Voller Stern Voller Stern Voller Stern Voller Stern Voller Stern
sofie Avatar

Von

„Willi runzelte die Stirn. Er lebte seit vierzig Jahren in Österreich, hatte bis auf den Hauch eines scharfen R keinerlei Akzent mehr und blieb dennoch ein jugoslawischer Pessimist, der auf nichts vertraute, was Genosse Tito nicht abgesegnet hatte.“ (S. 21)

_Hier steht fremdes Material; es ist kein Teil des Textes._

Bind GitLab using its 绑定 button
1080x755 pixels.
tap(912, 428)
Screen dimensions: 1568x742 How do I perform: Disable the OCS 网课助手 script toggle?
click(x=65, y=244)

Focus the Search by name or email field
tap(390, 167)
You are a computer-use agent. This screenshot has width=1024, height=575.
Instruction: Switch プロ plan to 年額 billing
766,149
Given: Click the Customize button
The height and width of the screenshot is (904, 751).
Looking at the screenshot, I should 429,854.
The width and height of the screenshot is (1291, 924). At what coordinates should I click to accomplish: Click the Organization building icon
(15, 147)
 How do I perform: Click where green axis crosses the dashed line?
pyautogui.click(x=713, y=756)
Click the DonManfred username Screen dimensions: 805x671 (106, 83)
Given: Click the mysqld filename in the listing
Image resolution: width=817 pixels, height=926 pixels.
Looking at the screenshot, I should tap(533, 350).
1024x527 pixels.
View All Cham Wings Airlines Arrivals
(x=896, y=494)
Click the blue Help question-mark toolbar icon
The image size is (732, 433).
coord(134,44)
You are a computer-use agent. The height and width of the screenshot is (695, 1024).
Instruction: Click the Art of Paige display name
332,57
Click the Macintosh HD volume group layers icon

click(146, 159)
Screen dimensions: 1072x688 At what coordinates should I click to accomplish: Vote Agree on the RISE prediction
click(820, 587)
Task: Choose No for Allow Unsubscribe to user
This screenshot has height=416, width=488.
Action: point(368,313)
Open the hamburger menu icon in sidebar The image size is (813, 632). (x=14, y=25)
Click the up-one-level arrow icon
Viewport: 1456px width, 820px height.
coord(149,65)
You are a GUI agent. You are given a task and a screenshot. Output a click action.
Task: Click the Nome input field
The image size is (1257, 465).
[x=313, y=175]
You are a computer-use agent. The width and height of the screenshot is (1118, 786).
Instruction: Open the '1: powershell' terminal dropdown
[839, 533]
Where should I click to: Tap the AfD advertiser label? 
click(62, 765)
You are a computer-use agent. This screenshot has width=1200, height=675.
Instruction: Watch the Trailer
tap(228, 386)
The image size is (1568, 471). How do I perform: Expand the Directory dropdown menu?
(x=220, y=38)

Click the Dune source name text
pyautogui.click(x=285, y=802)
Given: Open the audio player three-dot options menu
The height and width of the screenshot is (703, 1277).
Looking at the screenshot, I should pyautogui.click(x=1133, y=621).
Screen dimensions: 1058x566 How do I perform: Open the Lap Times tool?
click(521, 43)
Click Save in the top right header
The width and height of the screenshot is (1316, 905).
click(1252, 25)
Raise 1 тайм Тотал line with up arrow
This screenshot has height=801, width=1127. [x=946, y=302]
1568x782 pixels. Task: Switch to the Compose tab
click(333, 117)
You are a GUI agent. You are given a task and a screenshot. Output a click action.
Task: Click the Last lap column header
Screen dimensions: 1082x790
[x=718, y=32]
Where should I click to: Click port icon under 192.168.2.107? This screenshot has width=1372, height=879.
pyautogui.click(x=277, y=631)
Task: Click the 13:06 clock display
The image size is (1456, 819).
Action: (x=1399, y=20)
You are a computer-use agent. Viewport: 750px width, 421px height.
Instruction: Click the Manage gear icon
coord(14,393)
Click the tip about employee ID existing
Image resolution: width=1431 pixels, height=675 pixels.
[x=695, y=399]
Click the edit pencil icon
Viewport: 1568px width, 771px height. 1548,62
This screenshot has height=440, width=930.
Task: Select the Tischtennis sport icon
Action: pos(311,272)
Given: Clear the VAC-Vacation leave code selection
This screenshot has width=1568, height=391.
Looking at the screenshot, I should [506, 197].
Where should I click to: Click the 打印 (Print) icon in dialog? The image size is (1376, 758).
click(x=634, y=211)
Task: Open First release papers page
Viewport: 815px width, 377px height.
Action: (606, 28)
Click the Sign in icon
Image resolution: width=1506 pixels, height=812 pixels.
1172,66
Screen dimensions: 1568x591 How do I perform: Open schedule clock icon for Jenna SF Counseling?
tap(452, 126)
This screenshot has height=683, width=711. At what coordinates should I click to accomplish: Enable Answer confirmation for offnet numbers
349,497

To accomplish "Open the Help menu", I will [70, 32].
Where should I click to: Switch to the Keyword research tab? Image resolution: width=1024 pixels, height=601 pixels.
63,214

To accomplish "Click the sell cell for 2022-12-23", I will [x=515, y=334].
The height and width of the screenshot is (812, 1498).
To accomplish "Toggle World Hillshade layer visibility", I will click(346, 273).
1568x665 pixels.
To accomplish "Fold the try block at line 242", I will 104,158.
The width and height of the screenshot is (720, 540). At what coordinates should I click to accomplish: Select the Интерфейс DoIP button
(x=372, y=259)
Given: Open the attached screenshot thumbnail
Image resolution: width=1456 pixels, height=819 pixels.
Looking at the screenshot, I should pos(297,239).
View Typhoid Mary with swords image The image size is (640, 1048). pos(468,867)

Jeder kennt vermutlich dieses Gefühl, dass es einem schwer fällt zu begreifen, dass ältere Verwandte – die eigenen Eltern, Onkel und Tankten – ein Leben hatten, das lange vor der eigenen Geburt anfing. Und man kennt natürlich die Familiengeschichten und vielleicht auch ein paar Familiengeheimnisse, aber was für Menschen die eigenen Familienmitglieder früher waren, was sie wirklich erlebt haben, das ist schwer zu fassen.
Und genau das machte aber Vea Kaiser in diesem tollen Roman „Rückwärtswalzer“. Die Geschichte beginnt zunächst mit Lorzenz, einem mehr oder weniger erfolglosen Schauspieler, und seinen Problemen. Geldprobleme, Frauenprobleme, Jobprobleme. Mit diesen Probleme geht er zu seinen drei Tanten, genannt Mirl, Hedi und Wetti, sowie zu Hedis Lebensgefährten Willi. Und nach und nach erfährt der Leser in Rückblicken das Leben dieser drei Frauen, ihre gemeinsamen Geheimnisse und die Dinge, die sie nicht einmal ihren Schwestern anvertraut haben.
Mir gefallen Romane vor allem dann, wenn sie tolle Figuren und Charaktere haben. Und das gelingt Vea Kaiser einfach grandios. Dabei wachsen einem die drei Tanten – die eben viel mehr sind als einfach nur die Tanten von Lorenz – schnell ans Herz. Die Beschreibungen sind dabei oft witzig, aber nie albern. Zum Beispiel wenn die drei einen Ausflug zum Großmarkt machen und dabei in der Schlange an der Kasse erst einmal ihren Wurstsemmeln auspacken.
Mir hat „Rückwärtswalzer“ wahnsinnig viel Spaß gemacht, es hat mich berührt und ausgesprochen gut unterhalten. Jetzt werde ich mir mal die anderen Bücher der Autorin besorgen. Fünf von fünf Sternen.